**Task brief**. Copy the data starting at the line that contains "has width=600, height=481." and ending at the line that contains "tap(665, 337)", replacing "screenshot" with "screen capture" and leaving everything else the same. Return only those lines.

begin Stored records

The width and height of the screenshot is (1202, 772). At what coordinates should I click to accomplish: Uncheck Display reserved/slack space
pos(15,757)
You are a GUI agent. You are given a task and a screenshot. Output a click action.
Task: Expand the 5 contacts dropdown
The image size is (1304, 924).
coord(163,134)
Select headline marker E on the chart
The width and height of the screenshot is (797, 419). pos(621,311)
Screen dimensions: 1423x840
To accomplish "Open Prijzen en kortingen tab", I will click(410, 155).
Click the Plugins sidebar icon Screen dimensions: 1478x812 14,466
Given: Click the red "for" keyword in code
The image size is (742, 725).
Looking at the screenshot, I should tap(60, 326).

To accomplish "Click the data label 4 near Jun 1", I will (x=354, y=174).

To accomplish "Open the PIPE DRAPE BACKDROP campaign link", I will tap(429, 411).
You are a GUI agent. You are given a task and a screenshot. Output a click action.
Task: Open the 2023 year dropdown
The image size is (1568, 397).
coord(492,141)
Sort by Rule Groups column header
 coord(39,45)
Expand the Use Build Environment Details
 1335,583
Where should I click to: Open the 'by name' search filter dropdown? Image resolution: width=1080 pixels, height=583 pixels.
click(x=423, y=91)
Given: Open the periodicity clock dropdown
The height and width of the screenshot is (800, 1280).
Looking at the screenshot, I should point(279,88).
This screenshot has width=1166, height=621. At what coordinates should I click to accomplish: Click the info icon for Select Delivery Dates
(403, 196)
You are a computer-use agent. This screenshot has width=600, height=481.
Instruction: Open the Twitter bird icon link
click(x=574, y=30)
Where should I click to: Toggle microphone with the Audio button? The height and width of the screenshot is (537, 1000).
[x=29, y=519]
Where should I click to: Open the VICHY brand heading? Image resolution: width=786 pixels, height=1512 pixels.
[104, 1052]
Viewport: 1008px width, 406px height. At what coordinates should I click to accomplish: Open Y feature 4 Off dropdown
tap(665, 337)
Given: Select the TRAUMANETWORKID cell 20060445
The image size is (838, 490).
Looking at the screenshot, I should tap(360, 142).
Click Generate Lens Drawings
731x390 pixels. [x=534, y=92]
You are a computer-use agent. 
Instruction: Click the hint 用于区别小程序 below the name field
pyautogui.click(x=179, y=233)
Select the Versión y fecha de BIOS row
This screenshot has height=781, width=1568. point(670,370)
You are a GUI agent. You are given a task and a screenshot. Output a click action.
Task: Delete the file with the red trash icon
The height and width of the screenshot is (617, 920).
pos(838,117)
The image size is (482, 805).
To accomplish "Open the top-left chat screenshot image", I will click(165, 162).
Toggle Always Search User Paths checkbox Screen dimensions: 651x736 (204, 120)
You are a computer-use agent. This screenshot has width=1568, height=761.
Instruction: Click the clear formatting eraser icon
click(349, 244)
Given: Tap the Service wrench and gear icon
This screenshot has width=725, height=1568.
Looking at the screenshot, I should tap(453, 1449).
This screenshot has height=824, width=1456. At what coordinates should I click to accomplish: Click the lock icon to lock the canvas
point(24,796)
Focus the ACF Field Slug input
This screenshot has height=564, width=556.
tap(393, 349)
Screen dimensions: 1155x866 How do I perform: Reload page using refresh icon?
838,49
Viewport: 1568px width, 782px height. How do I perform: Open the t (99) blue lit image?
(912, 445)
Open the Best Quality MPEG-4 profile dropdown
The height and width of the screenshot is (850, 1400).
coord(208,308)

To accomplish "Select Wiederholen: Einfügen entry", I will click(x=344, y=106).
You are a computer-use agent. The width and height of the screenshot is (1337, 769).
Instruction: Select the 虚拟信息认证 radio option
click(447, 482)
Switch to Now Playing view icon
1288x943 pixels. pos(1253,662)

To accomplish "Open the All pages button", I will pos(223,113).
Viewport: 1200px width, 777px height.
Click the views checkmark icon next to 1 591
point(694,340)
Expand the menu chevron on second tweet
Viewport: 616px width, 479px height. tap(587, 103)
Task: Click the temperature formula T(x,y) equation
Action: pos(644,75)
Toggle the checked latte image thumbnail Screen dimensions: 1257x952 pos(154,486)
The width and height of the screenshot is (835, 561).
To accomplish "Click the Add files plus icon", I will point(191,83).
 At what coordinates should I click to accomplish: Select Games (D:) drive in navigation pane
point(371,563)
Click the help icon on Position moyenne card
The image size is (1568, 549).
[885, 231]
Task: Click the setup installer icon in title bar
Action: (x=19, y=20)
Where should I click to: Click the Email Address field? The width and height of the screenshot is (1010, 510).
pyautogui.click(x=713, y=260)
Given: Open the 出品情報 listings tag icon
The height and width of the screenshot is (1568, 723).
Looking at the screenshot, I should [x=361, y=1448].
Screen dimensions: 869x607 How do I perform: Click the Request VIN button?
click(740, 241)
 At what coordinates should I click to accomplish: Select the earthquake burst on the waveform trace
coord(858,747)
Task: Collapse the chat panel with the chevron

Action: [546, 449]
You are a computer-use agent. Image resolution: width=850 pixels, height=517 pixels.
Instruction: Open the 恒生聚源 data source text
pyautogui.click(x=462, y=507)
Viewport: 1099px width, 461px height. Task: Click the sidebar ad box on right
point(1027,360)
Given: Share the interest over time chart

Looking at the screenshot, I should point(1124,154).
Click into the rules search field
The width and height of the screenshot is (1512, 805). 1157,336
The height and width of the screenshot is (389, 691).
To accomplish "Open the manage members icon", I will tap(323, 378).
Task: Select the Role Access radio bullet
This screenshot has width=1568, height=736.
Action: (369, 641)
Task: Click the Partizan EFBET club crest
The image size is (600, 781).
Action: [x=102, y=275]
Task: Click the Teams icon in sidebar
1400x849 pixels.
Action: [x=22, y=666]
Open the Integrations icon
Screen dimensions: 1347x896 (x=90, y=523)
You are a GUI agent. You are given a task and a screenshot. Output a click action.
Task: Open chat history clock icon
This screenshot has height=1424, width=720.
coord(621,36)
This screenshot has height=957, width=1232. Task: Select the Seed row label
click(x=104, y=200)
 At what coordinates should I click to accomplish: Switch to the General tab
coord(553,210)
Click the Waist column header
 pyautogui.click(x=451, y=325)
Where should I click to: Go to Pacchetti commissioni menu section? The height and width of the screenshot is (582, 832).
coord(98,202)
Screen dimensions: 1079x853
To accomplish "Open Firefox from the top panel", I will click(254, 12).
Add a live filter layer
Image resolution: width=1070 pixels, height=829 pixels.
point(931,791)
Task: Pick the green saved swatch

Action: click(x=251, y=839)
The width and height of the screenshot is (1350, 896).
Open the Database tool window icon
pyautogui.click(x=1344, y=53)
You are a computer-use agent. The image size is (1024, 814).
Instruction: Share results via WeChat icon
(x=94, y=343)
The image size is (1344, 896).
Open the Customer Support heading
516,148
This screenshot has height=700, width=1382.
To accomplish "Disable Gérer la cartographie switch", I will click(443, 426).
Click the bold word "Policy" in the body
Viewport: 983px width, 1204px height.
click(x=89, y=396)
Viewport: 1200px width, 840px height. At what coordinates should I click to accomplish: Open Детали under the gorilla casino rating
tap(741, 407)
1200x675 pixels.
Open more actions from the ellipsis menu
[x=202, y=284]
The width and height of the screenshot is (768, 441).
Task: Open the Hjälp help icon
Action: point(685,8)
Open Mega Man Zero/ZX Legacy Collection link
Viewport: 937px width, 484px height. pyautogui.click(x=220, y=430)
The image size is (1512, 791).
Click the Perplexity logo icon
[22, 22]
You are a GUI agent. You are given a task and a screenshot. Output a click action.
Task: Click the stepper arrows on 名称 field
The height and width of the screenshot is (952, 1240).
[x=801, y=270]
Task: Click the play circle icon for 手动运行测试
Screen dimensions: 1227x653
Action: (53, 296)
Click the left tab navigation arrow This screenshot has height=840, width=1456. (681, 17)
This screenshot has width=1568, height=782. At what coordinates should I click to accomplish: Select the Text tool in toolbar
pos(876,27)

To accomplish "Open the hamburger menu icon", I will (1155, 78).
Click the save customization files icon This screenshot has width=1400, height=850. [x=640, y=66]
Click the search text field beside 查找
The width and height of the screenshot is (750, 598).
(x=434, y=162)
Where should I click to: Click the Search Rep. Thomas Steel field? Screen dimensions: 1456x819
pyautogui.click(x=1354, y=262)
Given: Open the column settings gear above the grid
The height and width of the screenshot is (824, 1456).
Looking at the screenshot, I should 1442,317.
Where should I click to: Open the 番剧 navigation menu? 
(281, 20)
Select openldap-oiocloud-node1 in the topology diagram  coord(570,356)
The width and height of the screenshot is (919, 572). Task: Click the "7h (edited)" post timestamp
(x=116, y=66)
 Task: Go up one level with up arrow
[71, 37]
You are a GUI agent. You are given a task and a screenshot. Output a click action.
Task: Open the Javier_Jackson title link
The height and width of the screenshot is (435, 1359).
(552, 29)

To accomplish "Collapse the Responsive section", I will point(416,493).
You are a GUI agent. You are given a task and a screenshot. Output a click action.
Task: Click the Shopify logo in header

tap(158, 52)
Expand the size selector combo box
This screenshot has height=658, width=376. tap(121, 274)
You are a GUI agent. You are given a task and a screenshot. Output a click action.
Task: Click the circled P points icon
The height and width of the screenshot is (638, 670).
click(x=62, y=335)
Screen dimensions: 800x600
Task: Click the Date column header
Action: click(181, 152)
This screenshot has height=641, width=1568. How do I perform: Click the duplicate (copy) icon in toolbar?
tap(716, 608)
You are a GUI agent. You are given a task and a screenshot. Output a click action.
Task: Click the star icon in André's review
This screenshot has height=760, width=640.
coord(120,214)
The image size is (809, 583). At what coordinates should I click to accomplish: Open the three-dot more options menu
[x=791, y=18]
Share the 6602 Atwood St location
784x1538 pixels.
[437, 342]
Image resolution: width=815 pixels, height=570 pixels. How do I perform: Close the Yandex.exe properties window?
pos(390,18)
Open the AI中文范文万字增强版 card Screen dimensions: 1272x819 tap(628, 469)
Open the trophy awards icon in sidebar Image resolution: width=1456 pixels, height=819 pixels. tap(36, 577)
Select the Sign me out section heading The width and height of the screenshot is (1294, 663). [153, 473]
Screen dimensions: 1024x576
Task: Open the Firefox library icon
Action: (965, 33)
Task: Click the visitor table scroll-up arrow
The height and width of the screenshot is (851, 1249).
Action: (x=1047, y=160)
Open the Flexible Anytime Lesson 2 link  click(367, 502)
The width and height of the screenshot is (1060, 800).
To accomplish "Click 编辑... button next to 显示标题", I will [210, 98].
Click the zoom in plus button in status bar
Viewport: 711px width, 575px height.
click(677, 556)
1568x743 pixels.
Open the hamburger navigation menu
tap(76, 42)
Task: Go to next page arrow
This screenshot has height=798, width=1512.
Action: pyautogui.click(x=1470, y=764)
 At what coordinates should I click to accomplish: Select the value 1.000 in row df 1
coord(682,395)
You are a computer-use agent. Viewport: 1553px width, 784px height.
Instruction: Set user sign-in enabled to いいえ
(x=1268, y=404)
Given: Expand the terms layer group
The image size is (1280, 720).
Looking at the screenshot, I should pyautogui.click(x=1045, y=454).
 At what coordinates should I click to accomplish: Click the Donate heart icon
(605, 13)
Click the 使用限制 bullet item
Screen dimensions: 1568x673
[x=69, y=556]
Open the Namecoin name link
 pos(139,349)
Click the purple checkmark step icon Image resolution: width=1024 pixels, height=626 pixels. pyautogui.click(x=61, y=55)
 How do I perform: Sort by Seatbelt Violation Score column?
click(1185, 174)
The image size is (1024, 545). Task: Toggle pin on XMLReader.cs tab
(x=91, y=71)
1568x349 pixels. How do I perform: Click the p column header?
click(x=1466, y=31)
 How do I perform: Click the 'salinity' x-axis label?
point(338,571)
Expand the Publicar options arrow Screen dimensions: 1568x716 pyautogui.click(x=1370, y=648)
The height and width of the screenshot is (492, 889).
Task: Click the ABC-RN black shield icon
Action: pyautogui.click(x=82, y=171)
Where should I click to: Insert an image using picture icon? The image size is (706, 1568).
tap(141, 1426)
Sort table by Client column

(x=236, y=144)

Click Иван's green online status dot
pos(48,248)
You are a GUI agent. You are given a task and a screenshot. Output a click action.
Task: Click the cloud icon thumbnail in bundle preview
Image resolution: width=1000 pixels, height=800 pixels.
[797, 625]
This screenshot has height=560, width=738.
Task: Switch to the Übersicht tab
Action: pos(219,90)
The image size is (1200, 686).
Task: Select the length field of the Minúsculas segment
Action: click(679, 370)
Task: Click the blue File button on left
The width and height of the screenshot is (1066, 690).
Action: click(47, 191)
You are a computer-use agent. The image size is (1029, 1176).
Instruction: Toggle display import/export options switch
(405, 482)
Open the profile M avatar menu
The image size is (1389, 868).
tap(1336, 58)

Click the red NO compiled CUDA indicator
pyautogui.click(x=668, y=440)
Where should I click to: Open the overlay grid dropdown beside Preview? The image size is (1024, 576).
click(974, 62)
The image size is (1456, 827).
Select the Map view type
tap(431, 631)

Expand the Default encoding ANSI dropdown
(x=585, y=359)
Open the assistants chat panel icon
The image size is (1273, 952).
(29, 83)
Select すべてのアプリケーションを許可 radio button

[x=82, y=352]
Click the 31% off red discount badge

end Stored records

**Answer for the task**.
You are a computer-use agent. This screen capture has width=600, height=481.
Instruction: Open the Twitter bird icon link
click(x=574, y=30)
Where should I click to: Toggle microphone with the Audio button? The height and width of the screen capture is (537, 1000).
[x=29, y=519]
Where should I click to: Open the VICHY brand heading? Image resolution: width=786 pixels, height=1512 pixels.
[104, 1052]
Viewport: 1008px width, 406px height. At what coordinates should I click to accomplish: Open Y feature 4 Off dropdown
tap(665, 337)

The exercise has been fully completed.